> _EXERCISE TASKS_:
**A.** Answer these questions using the natural selection text, one answer per line with matching marks:
(i) How does the text define natural selection?
(ii) According to the initial statement attributed to Darwin, what tendency do organisms have?
(iii) What persists as a result of the four conditions?
**B.** From the natural selection text, output the passage from "4. Genetic (heritable)" up to and including "survive to reproduce.", unchanged.
**C.** List every environmental restriction that the natural selection text names as an example.

> _PROVIDED PASSAGE_:
5. A closer look at natural selection. First of all, we will define natural selection as the differential reproduction of genotypes. There are also four key components to natural selection.

  1. The initial statements that Darwin makes is that organisms have the tendency to over reproduce.

  2. Fortunately, there are environmental restrictions (such as limited resources, space, disease, etc.) that lead to ...

  3. A [metaphorical] struggle for existence (competition).

  4. Genetic (heritable) variation within populations means that some individuals have characteristics that make them more likely to have offspring or have more offspring that survive to reproduce.

As a result of these four conditions, adaptive traits will persist (this is Natural Selection)

 

Activity: Use the links on Natural Selection from SciLinks (look to the right) and then download this pdf file (you'll need adobe reader) to help you assess the value of two resources on this topic.

> _INFORMATION GIVEN_:

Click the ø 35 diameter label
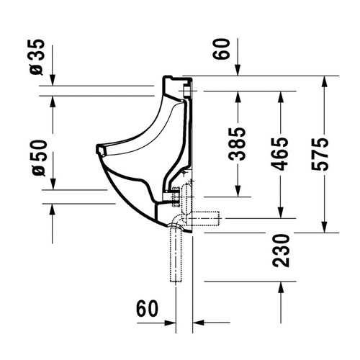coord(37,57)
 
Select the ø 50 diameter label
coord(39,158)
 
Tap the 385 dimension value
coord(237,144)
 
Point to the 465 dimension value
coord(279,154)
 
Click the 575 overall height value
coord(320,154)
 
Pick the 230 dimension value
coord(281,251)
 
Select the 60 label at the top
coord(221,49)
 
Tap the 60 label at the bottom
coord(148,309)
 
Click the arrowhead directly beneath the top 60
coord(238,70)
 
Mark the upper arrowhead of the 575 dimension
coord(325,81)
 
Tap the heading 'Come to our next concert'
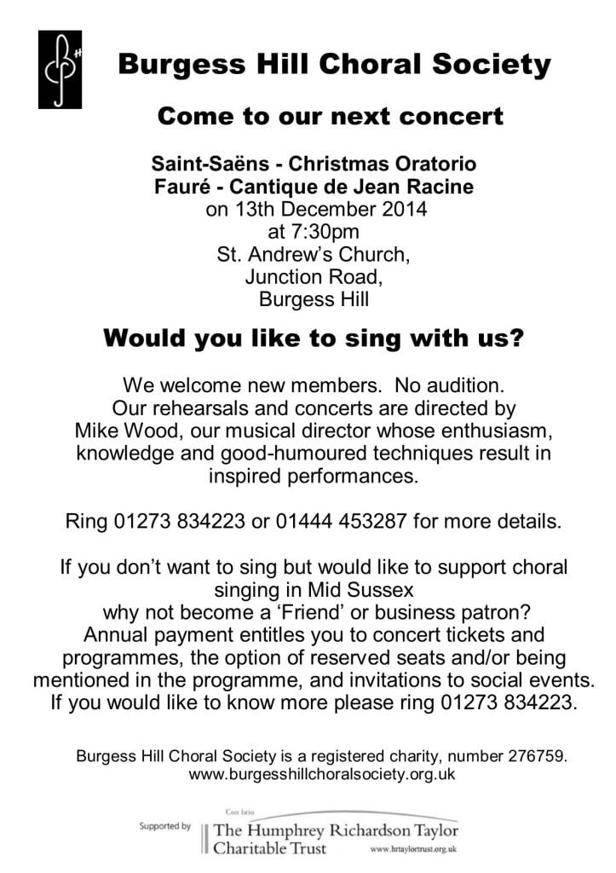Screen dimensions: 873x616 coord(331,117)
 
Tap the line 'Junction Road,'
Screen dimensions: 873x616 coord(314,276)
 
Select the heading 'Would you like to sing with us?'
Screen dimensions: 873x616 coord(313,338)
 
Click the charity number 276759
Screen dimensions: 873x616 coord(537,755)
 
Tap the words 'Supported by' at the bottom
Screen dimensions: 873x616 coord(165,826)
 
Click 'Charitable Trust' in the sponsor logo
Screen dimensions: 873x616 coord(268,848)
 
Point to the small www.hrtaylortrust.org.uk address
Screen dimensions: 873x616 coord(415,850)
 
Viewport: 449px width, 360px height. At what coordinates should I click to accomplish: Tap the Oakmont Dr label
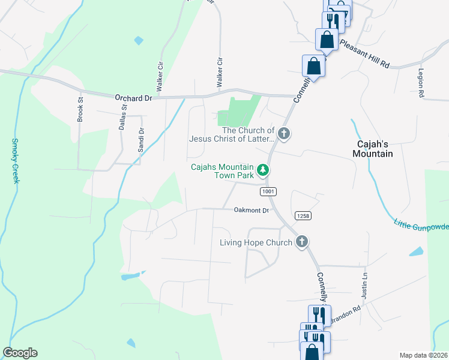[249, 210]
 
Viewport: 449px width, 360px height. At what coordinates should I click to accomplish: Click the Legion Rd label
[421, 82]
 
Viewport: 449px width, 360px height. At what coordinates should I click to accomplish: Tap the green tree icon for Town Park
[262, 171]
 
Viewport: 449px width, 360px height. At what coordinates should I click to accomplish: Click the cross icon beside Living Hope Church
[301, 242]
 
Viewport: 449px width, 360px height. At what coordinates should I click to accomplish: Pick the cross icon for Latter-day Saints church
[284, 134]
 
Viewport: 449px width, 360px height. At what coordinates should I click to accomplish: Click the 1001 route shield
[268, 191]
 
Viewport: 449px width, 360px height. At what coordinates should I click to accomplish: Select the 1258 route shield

> _NUMBERED ANSWERS_:
**A.**
(i) The differential reproduction of genotypes.
(ii) The tendency to over reproduce.
(iii) Adaptive traits.

**B.**
4. Genetic (heritable) variation within populations means that some individuals have characteristics that make them more likely to have offspring or have more offspring that survive to reproduce.

**C.**
Limited resources
Space
Disease